Thursday, July 24, 2008

The Mummy


New DVDs: ‘Vampyr’ and ‘The Mummy’

I recenlty read a brief review of the original 1933 version of "The Mummy", starring Boris Karlof. I have the blank version of the film, but another print is being release in conjunction with the newest mummy movie.

Critics are certainly welcome to their opinions. But the review makes some statements that I think should be challenged. First off:

...there are no sinuous camera moves...Rather, the film is characterized by the stillness within its vertically composed images and the studied stiffness of the performances, particularly that of Karloff, who holds himself ramrod straight, barely moving a muscle of his body or his face, which is covered in a network of narrow wrinkles..."

On the contrary, there's some inspired camera work. The scene near the beginning where the just discovered box containing 'The Scroll of Thoth" is opened is particularly memorable. In regards to Karlof's "stiffness", is he not 'of the living dead'? In "The Mummy", the character of Im-Ho-Tep wields his power through mastery of Egyptian magic and mysticism. Although immortal and able to magically effect those around him, he is a fragile being, kept alive through a curse and by his own will. People fear him, not because of his physical prowess, but because he can control--even kill--by thoughts and words alone.

But then the reviewer makes this comment:

... Disguised as a wealthy Egyptian aristocrat, he is in fact Im-Ho-Tep, a priest of Isis executed 3,600 years ago for daring to love a temple virgin...

Well, that's factually wrong. In the movie, Karlof's Im-Ho-Tep was a High Priest of Anubis, not Isis. It was the female lead, Im-Ho-Tep's love interest (in the played effectively by Zita Johann) who was a High Priestess of Isis. As far as I recall, the status of her maidenhood was never explored.

Btw, Zita Johann was an inspired choice for the roll of Anks-En-Amon/Helen Grosvner. According to the commentary, she practiced spiritualism. Someone even states that she 'cast circles'! However, I cannot find any independent confirmation of that.

I have the Universal "Legacy Collection" for 'The Mummy'. It's excellent and has good commentary. Sadly, the sequels Universal dreamed-up in the 40's, and included in the 'The Legacy' collection, were rather piss-poor. They didn't advance the story and the mummy devolves into a hulking murderer.

5 comments:

green_ghost113 said...

Good Grief! It sounds like the reviewer of the Karloff film didn't even SEE it!

I think you should write to them and point out their less than observant summations.

genexs said...

I don't know, maybe there weren't enough explosions, weapon fire, and car chases to hold the guy's interest. It bothers me when a reviewer seems incapable of putting themselves into the mindset of the time. I sure would not care about such things if this was something posted to Epinions by a 9 year old, But this was the NYTimes!

The move was made just after the discoveries of the Tombs of King Tut by Howard Carter.
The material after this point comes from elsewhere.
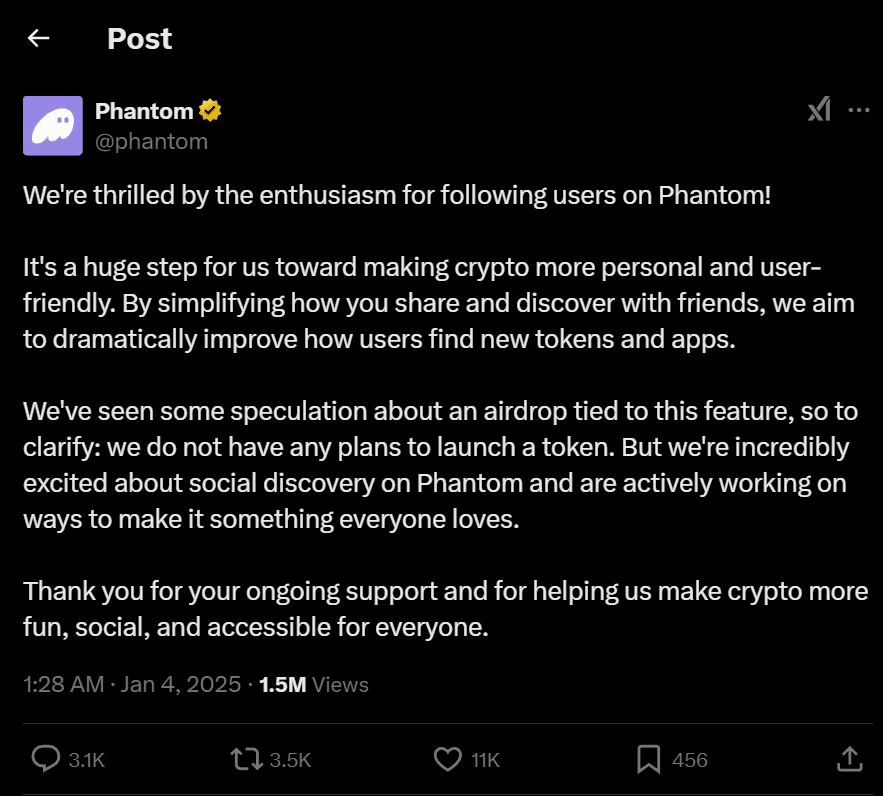Go back using the left arrow

[x=38, y=39]
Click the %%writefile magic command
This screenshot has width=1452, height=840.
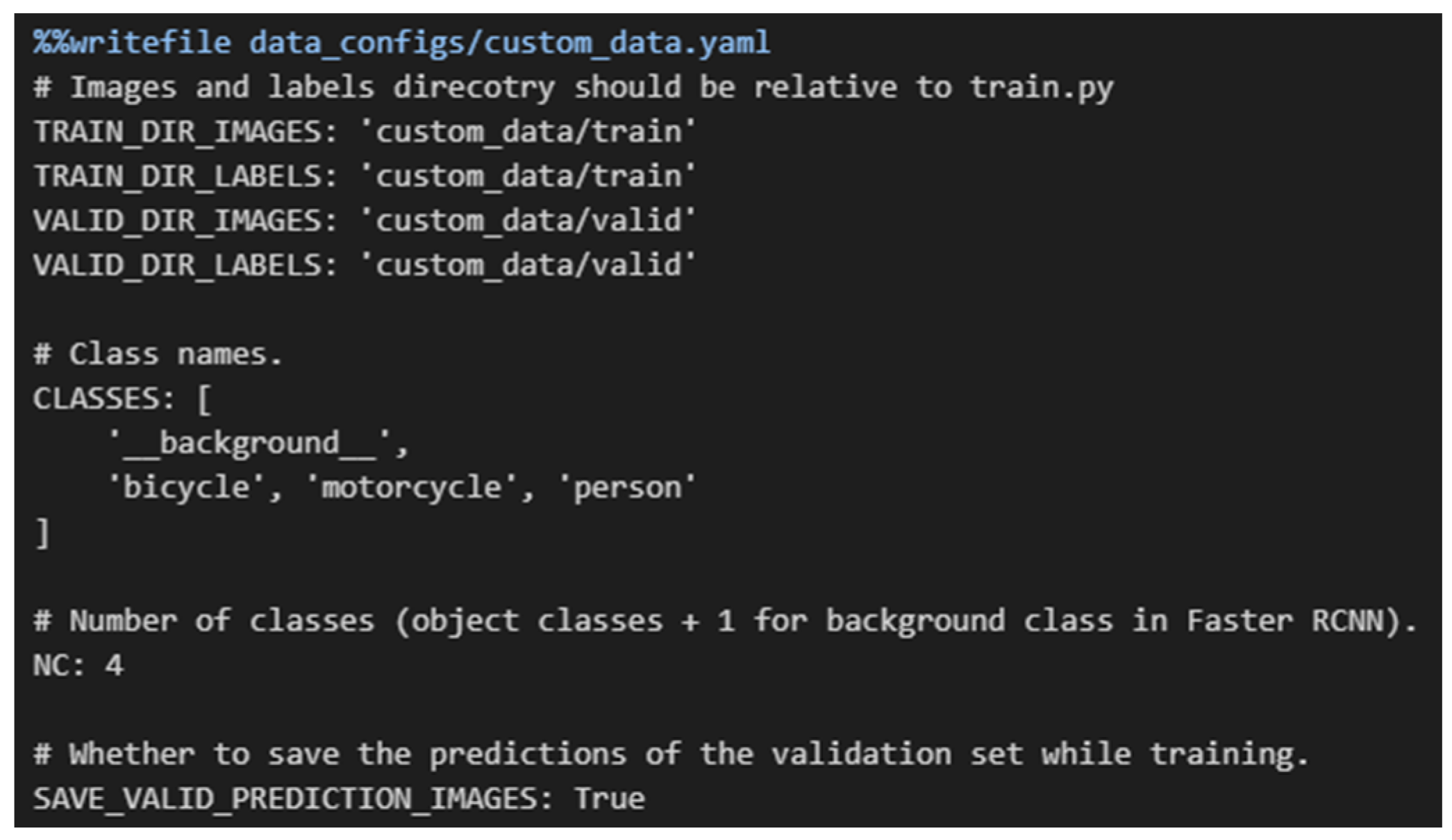click(x=132, y=43)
The general public was captivated by all things Egyptian. The latest discoveries coming out of Egypt got front page coverage in all the papers.

The attention to detail in the movie is remarkable. Bast figures prominently, as does Isis and Anubis. Watching the movie for the umpteenth time, I spotted the lion-headed figure of Bes as a belt buckle on Karlof. Karlof sports a leopard skin cape, firmly establishing him as a priest of Anubis. A charm of Isis is given as protection, just as charms were "in the time of the Pharaohs". (Although there's little evidence the concept of reincarnation figured prominently at the time, the fact that it's a theme of the movie only deepens its interest for Wiccans and Pagans.)
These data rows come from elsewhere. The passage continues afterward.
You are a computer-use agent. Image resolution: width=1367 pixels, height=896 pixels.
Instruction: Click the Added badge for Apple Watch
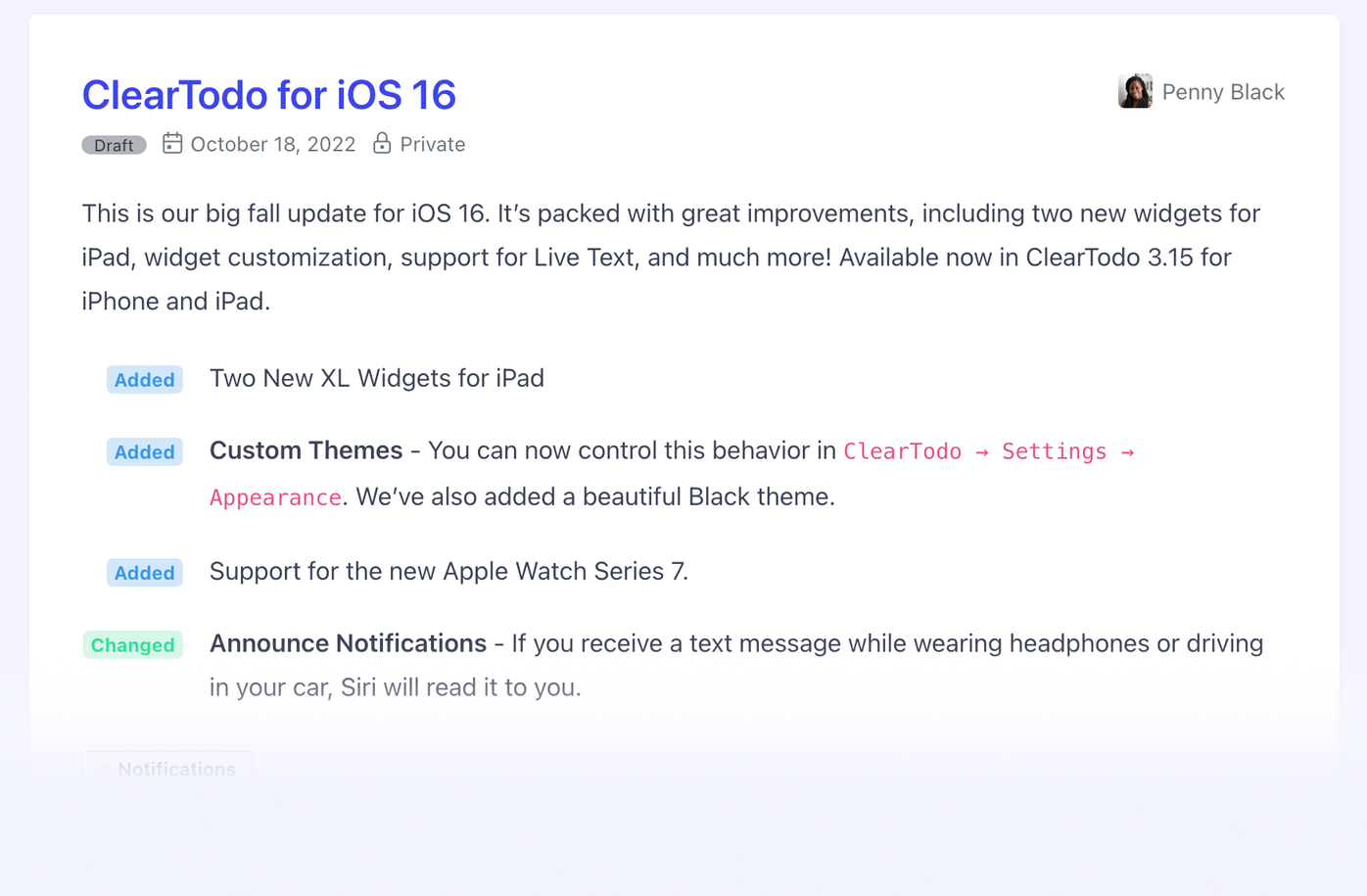pyautogui.click(x=145, y=573)
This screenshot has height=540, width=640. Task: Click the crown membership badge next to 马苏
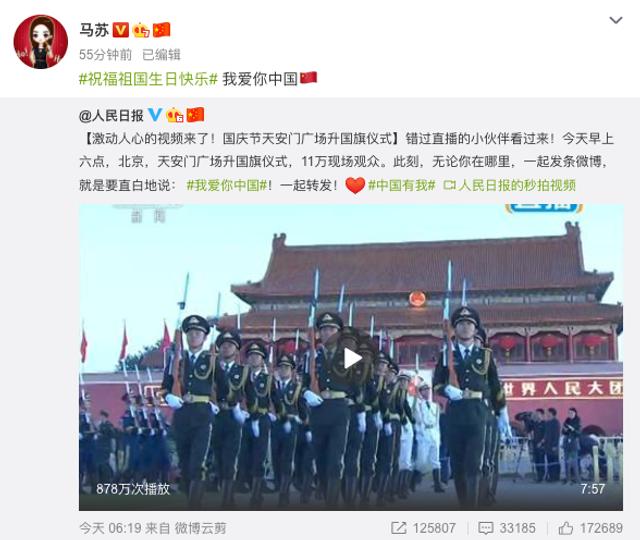click(141, 30)
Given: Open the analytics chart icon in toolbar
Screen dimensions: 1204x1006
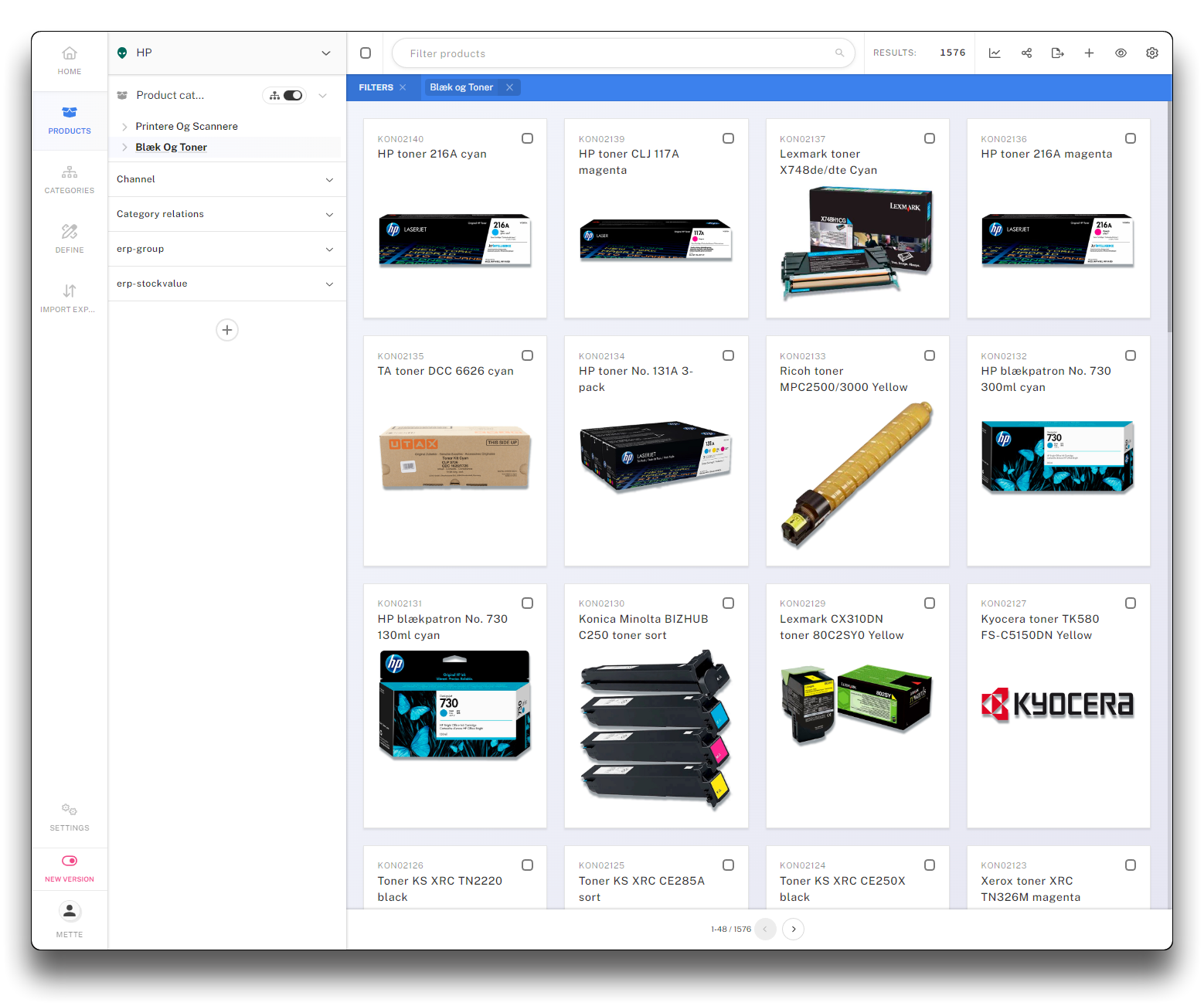Looking at the screenshot, I should [995, 53].
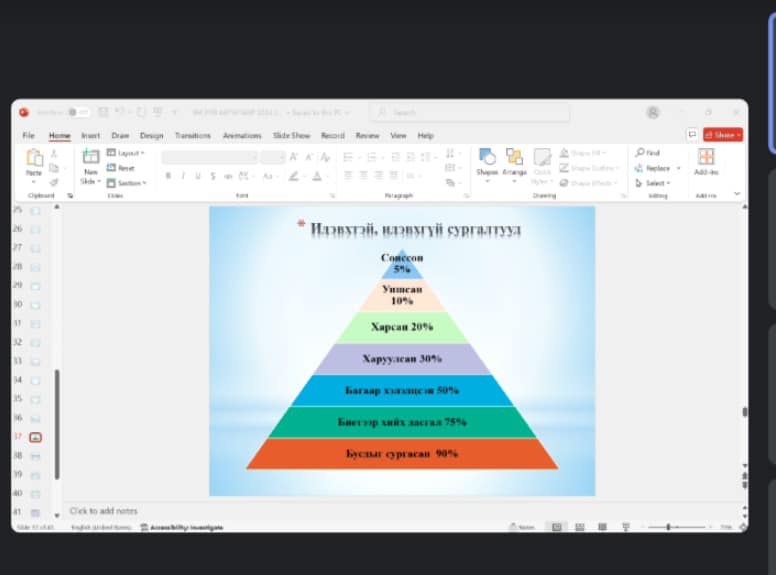Screen dimensions: 776x575
Task: Click the red Share button
Action: [x=722, y=134]
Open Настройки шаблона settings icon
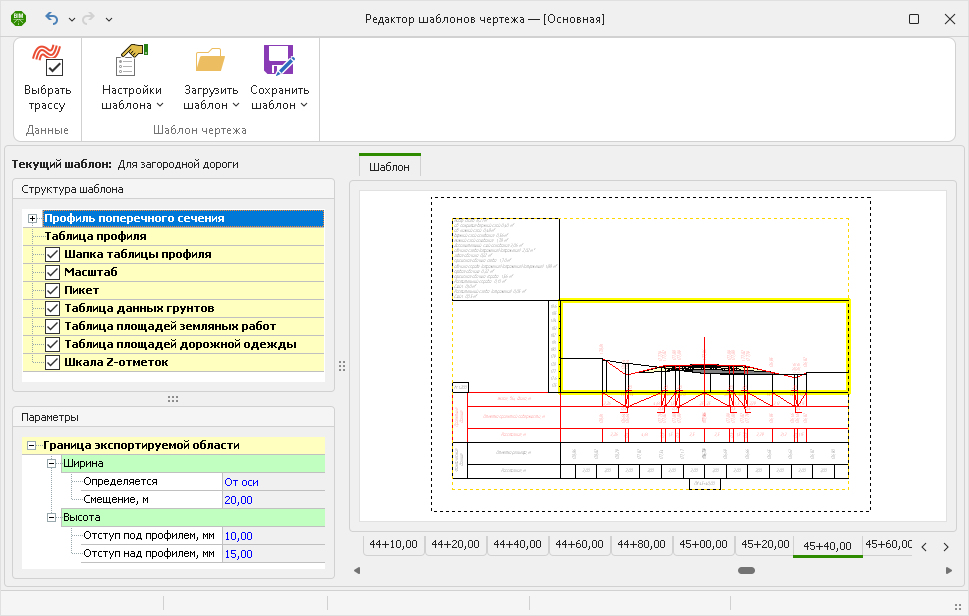The image size is (969, 616). 131,60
Near the end, Johann says "This is the place of embalment. It is not lawful for me, a Priestess of Isis, to see or touch an unclean thing...", so that nails the Priestess of Isis bit. However, in fairness to the reviewer, I must point out that she does say, when beseeching Isis, "I was a consecrated Vestal, I broke my vows..." But calling her a mere "temple virgin" does not do her justice.

green_ghost113 said...

Honestly, is our society that dumbed-down that they can't appreciate a beautifully made classic film because it doesn't have gratuitous Hollywood "special effects "? Rhetorical question.
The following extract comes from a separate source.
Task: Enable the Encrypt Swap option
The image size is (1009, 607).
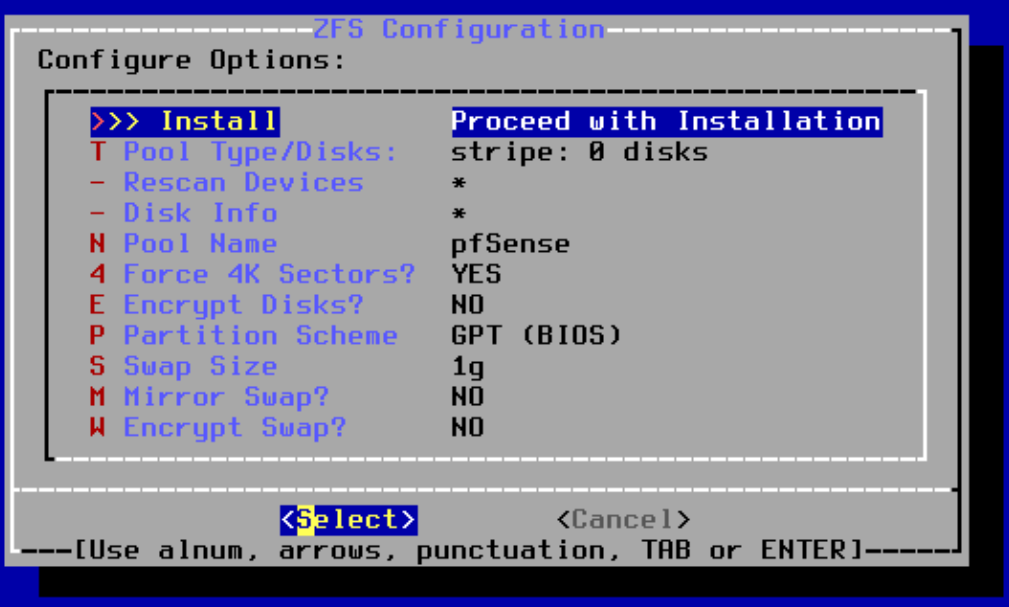Action: click(x=234, y=428)
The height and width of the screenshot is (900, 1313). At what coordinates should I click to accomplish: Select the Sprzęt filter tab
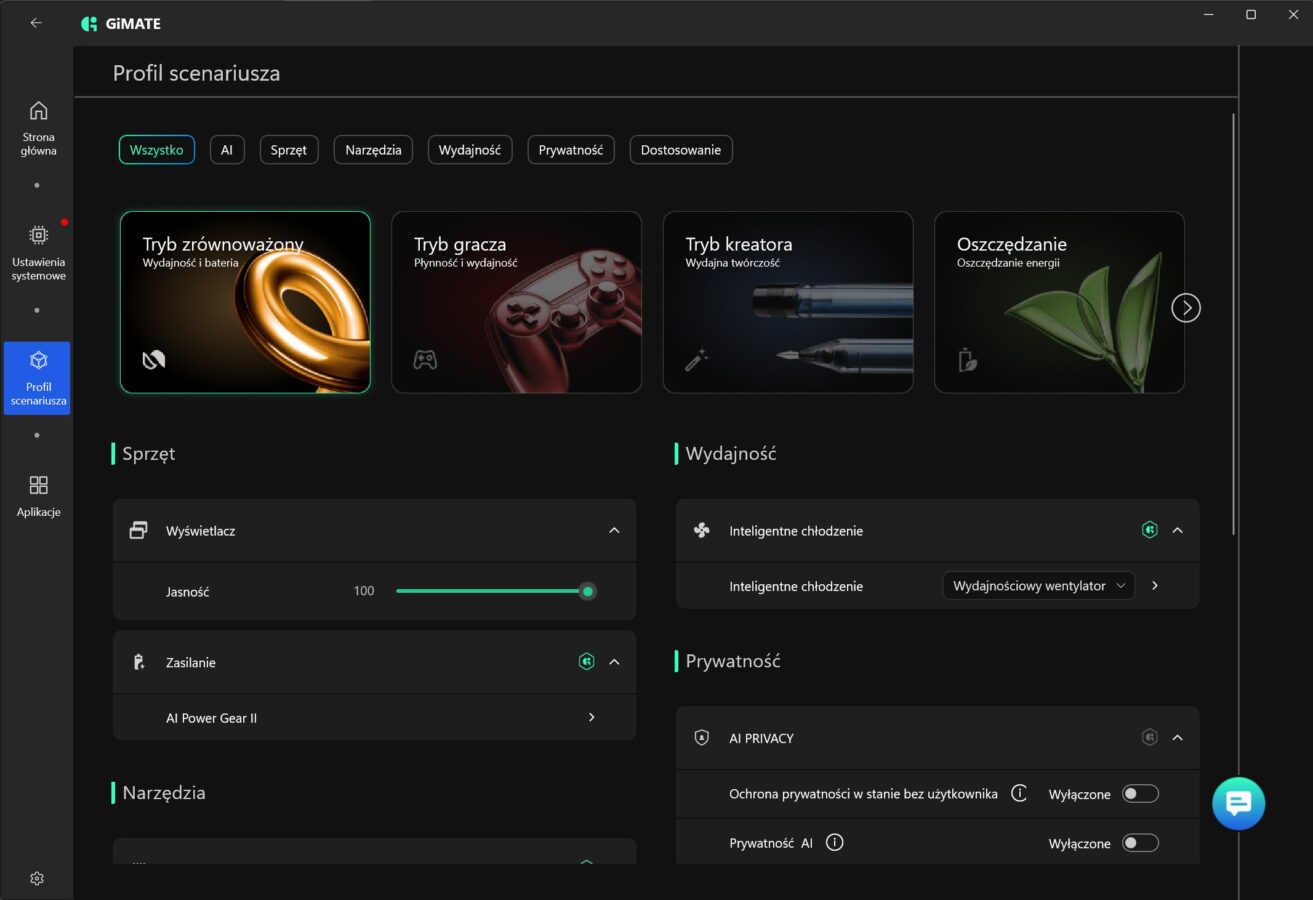coord(289,150)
Interesting that the reviewer didn't catch Karloff's Imhotep being a High Priest of Anubis and Johann's Princess Anck-es-en-Amon being a Priestess of Isis.
I thought reviewers/critics had to do more research before publishing an article. Or do they just expect min-wage Fact-checkers to catch their oversights?

cuckoowasp said...

Well, you've convinced me to Netflix the original version. Every time I see Karloff's name, I flash back to _Ed Wood_ and that great line: "Karloff's sidekick?! Fuck you!"

For what it's worth, I liked the Brendan Fraser version. Especially since in a former life I was a paralegal for a tall egyptian-american attorney with a shaved head, an intense stare, and an unhealthy passion for Rush Limbaugh.

genexs said...

Hi Cuckoowasp:
You'll like the movie. Hatshepsut is even mentioned briefly. I'm not sure if they knew her sex at the time of "The Mummy".